Sunday, June 30, 2013

The Man Who Walked Between the Towers: "Now the towers are gone."

We got into a little bit of bed time story rut recently and I've updated our library books with some new books (some winners and some others that will be making a trip back to the library).

Today I was reading a book to my just-turned-five-year-old daughter called The Man Who Walked Between The Towers by Mordicai Gerstein. This 2003 award winning children's book is a beautifully illustrated story of Philippe Petit's high wire act he performed between the Twin Towers of The World Trade Center on August 7, 1974.

I became familiar with Phillipe Petit's journey is the suspenseful Oscar winning documentary Man on Wire which came out in 2008. The story is remarkable not just for the daring and dangerous tight rope act itself, but for the efforts to break into the tours, and string the wire in the middle of the night. The true story is gold for drama and intrigue.

Now the choice to tell the story of Petit in a children's story is a little more unique, particularly since it seems like atypical story material.

Yet it's also seems clear that Gerstein was telling to story of Petit as a homage to the World Trade Center and the 9/11 tragedy.  And the output is this children's story of man who breaks onto the roof, gets charged for committing criminal acts after performing death-defying acts.

Yet when I was reading this to my daughter after all the excitement comes a page that reads a simple line "Now the tours are gone." With a picture next to it of the New York today.

My daughter stopped me, "Why are the tours gone?" She asked.

I suddenly thought to myself What was I thinking choosing this book, what is the right answer?

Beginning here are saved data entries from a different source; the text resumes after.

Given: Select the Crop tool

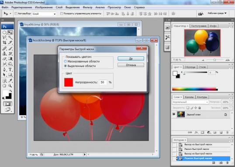Looking at the screenshot, I should [x=4, y=42].
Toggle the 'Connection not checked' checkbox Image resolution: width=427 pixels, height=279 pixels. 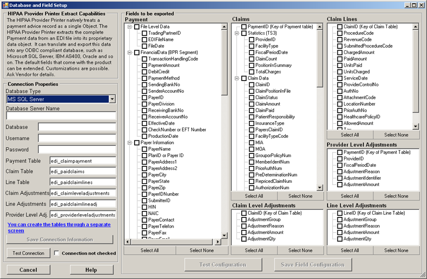(x=57, y=253)
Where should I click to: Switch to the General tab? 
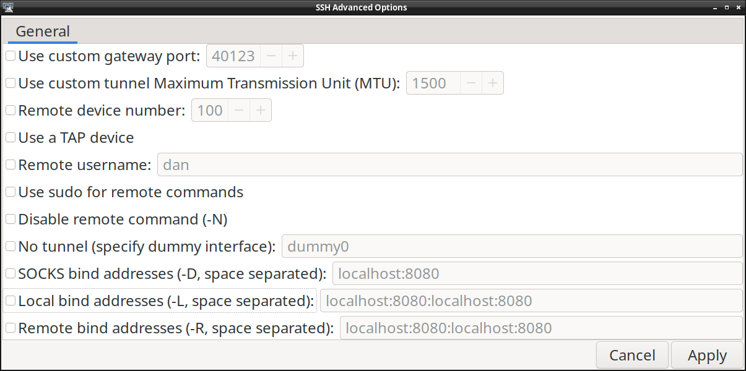click(43, 32)
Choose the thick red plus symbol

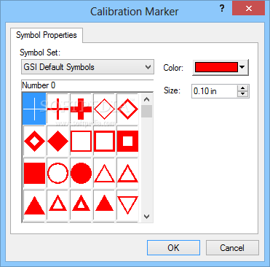pos(81,109)
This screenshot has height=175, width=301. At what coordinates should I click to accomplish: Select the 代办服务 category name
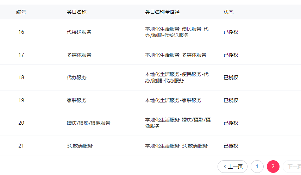(76, 77)
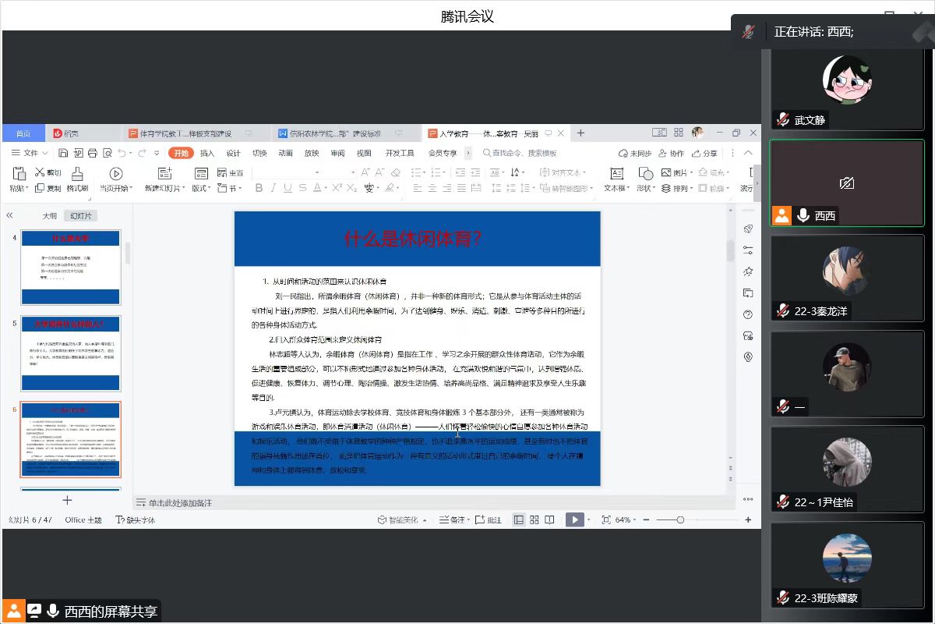This screenshot has width=935, height=624.
Task: Click the save icon in quick toolbar
Action: (x=64, y=154)
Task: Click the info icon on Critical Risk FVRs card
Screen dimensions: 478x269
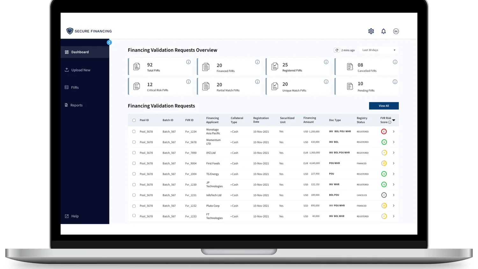Action: pyautogui.click(x=188, y=82)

I don't have a long term plan of minimizing the truth about things, such as 9/11, war, terrorism, and death. But in the same way a question like "Where do babies come from?" doesn't warrant a full explanation on the heels of one's fifth birthday - I felt compelled to figure out any easy answer.

"They're gone now," I said.

This was not, enough. "Why?" she pressed.

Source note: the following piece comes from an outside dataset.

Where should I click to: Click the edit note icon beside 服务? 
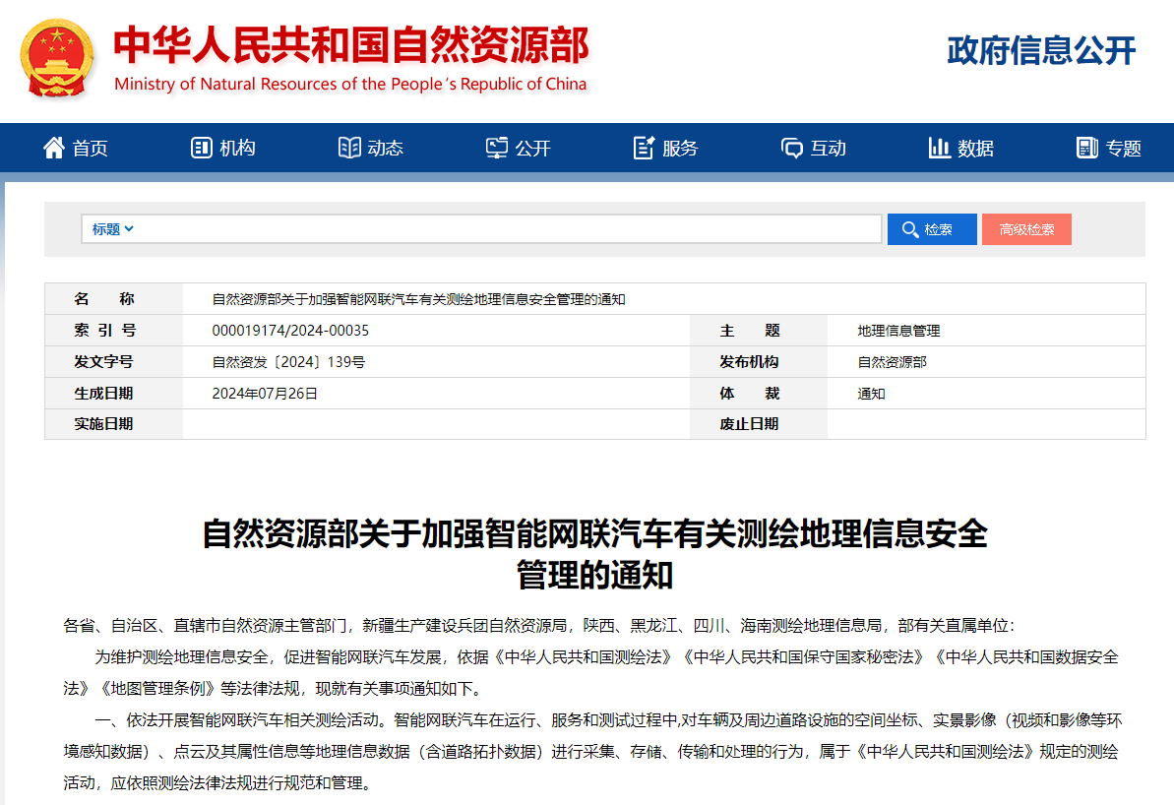pyautogui.click(x=644, y=148)
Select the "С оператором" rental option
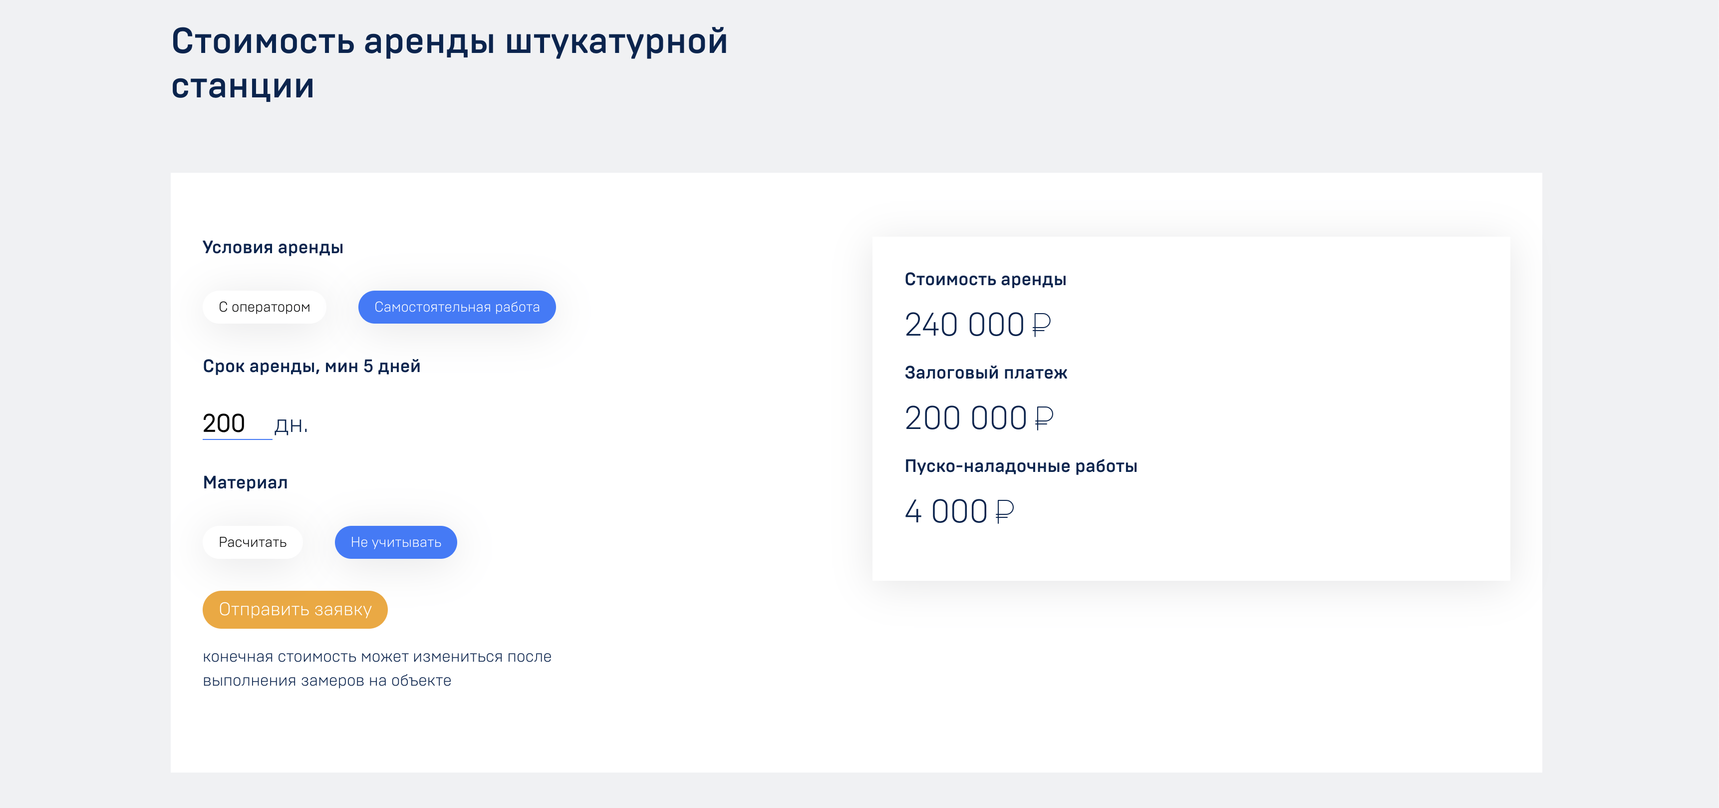 (264, 307)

"They were destroyed," I said.

"Why?" she asked.

"There was a day not too long ago and they were destroyed, both of them at the same time." I figured giving more information that was also vague would be enough. And in this case it was. We turned the page, finished the book and the conversation was done.

That said, it left me with a feeling that there was some recent history that probably warranted some explaining at some point, and I wasn't sure when that would happen.

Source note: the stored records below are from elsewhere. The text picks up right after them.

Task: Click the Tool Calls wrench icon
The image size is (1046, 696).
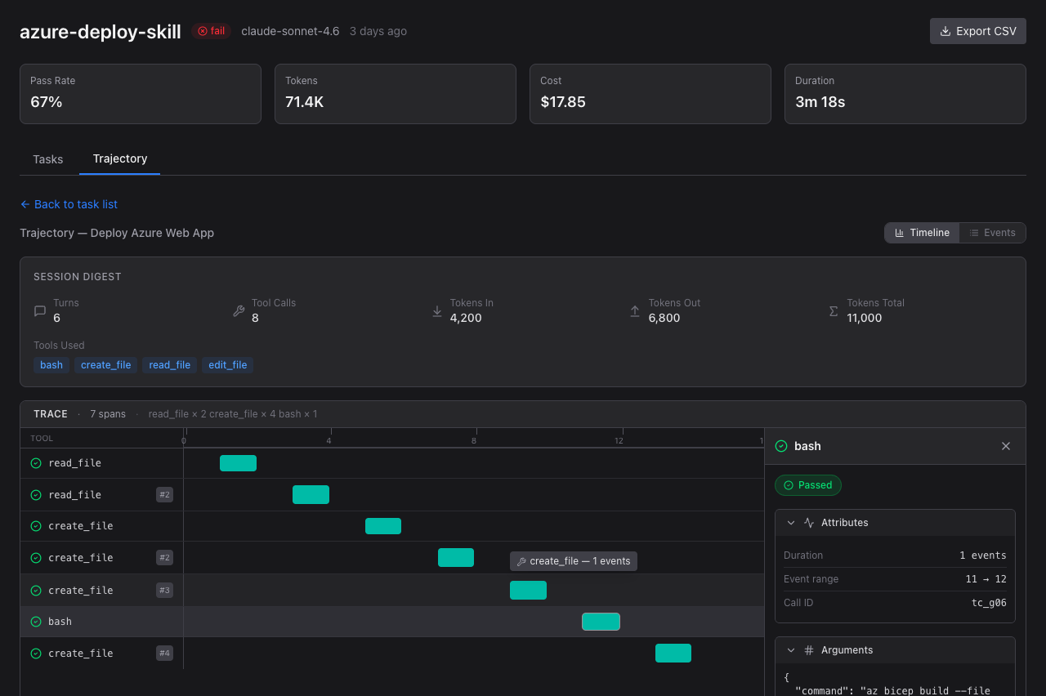Action: click(x=239, y=310)
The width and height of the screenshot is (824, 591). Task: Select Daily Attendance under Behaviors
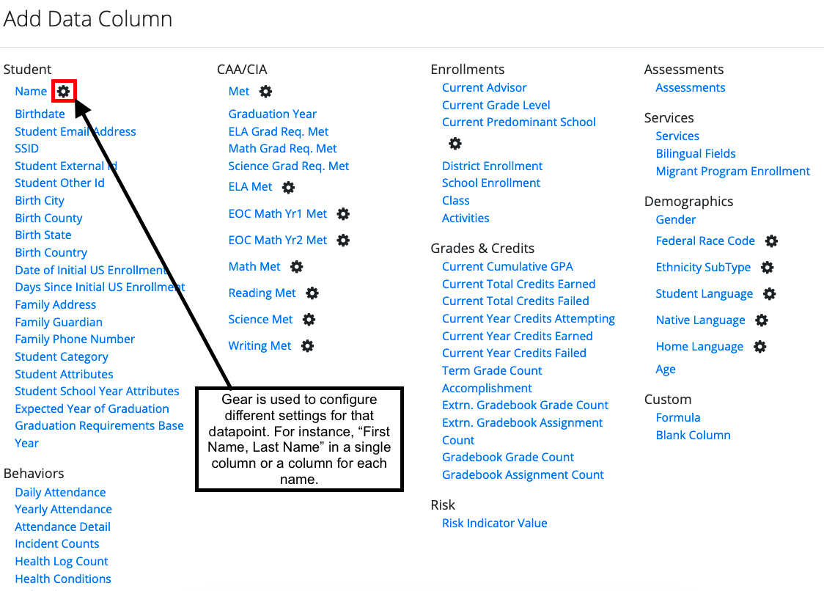tap(60, 492)
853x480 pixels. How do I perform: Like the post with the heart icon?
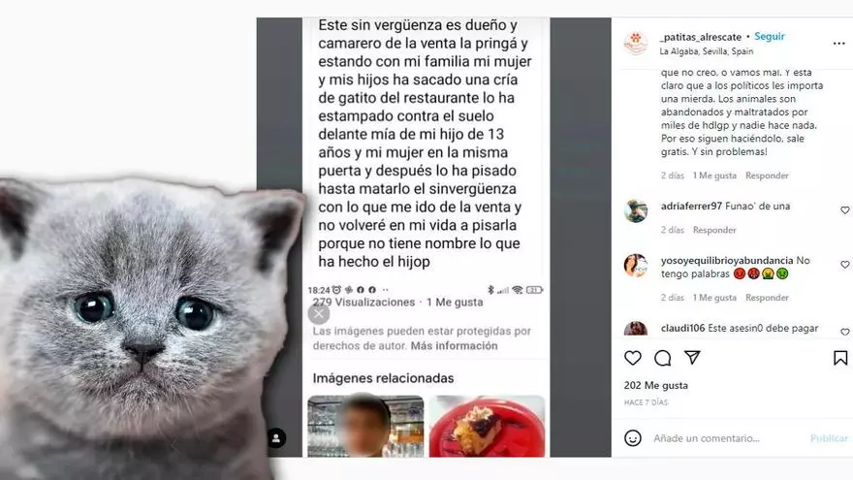point(633,358)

There are certain parts of history that are complex, in fact a lot. Parts that aren't for explaining to young children - whether they be things like genocide, slavery, or even war for that matter.

I think I can make it a little while before I have to explain something like the two million lives lost in the genocides during the Khmer Rogue in Cambodia. Yet, I'm not sure at what age discussions about the 9/11 attacks will be a conversation at our dinner table. Will this be something that comes up in school? Will we as parents address it with her at another time? It's hard to know when it's appropriate. It's hard to talk about evil, pain, and death.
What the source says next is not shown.